Presidential ‘Peacemaking’ in Latin America
Noam Chomsky
Given the Obama administration’s stance toward the elections in
Honduras, it may be worthwhile to examine the record of each
Nobel-winning U.S. president. Barack Obama, the fourth U.S. president to
win the Nobel Peace Prize, joins the others in the long tradition of
peacemaking so long as it serves U.S. interests.
All four presidents left their imprint on “our little region over
here that has never bothered anybody,” as U.S. Secretary of War Henry L.
Stimson characterized the hemisphere in 1945.
Given the Obama administration’s stance toward the elections in
Honduras in November, it may be worthwhile to examine the record.
Theodore Roosevelt In his second term as president, Theodore Roosevelt
said, “The expansion of the peoples of white, or European, blood during
the past four centuries has been fraught with lasting benefit to most of
the peoples already dwelling in the lands over which the expansion took
place,” despite what Africans, Native Americans, Filipinos and other
beneficiaries might mistakenly believe.
It was therefore “inevitable and in the highest degree desirable for
the good of humanity at large, that the American people should
ultimately crowd out the Mexicans” by conquering half of Mexico and, “It
was out of the question to expect (Texans) to submit to the mastery of
the weaker race.”
Using gunboat diplomacy to steal Panama from Colombia to build the
canal was also a gift to humanity.
Woodrow Wilson
Woodrow Wilson is the most honoured of the presidential laureates and
arguably the worst for Latin America.
Wilson’s invasion of Haiti in 1915 killed thousands, restored virtual
slavery and left much of the country in ruins.
Demonstrating his love of democracy, Wilson ordered his Marines to
disband the Haitian parliament at gunpoint for failing to pass
“progressive” legislation that allowed U.S. corporations to buy up the
country.
The problem was remedied when Haitians adopted a U.S.-written
constitution, under Marine guns.
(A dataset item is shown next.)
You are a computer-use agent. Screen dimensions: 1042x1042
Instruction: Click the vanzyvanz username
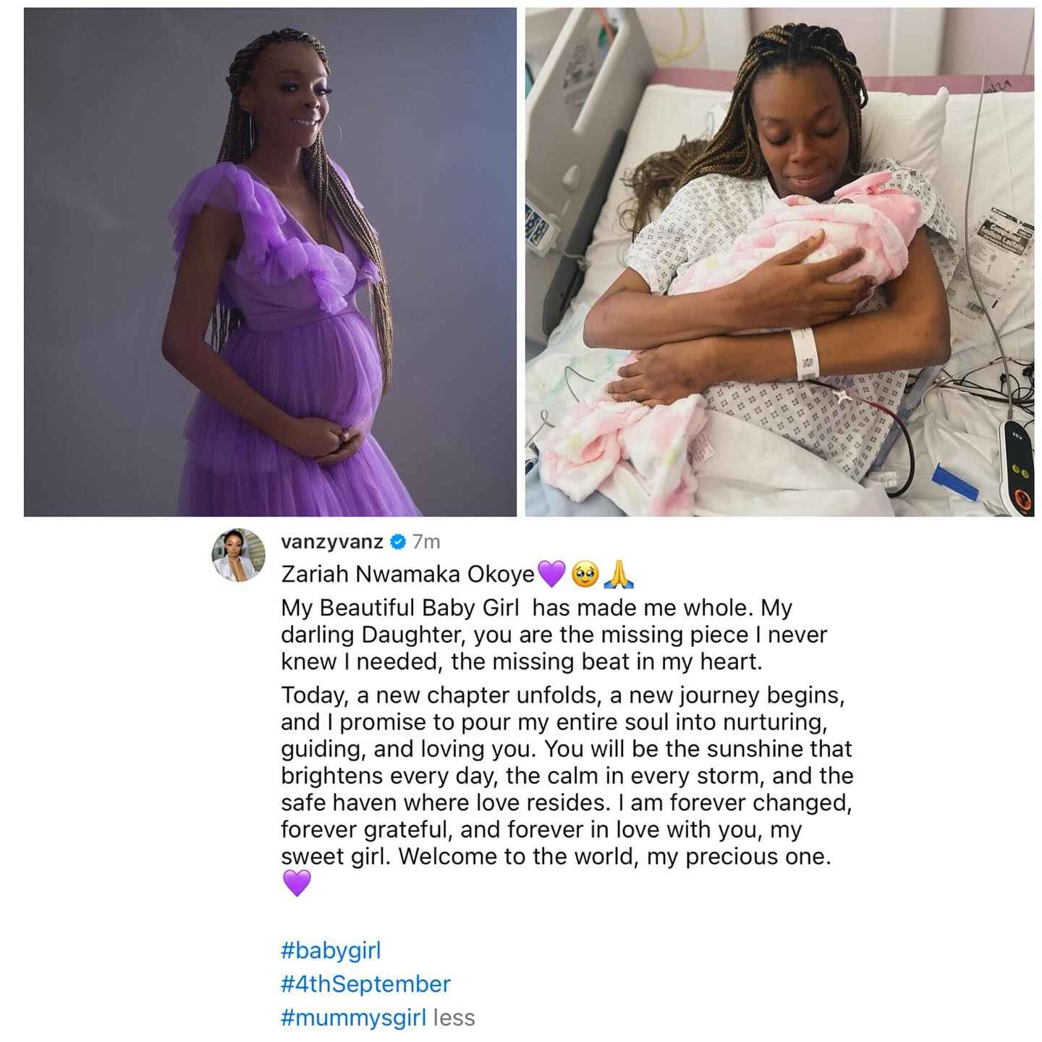[x=332, y=541]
The achievement would be “beneficial to
Haiti,” the State Department assured its wards.
Wilson also invaded the Dominican Republic to ensure its welfare.
Both countries were left under the rule of vicious national guards.
Decades of torture, violence and misery there come down to us as a
legacy of “Wilsonian idealism,” a leading principle of U.S. foreign
policy.
Jimmy Carter For President Jimmy Carter, human rights were “the soul
of our foreign policy.”
Robert Pastor, Carter’s national security advisor for Latin America,
explained some important distinctions between rights and policy:
Regretfully, the administration had to support Nicaraguan dictator
Anastasio Somoza’s regime, and when that proved impossible, to maintain
the U.S.-trained National Guard even after it had been massacring the
population “with a brutality a nation usually reserves for its enemy,”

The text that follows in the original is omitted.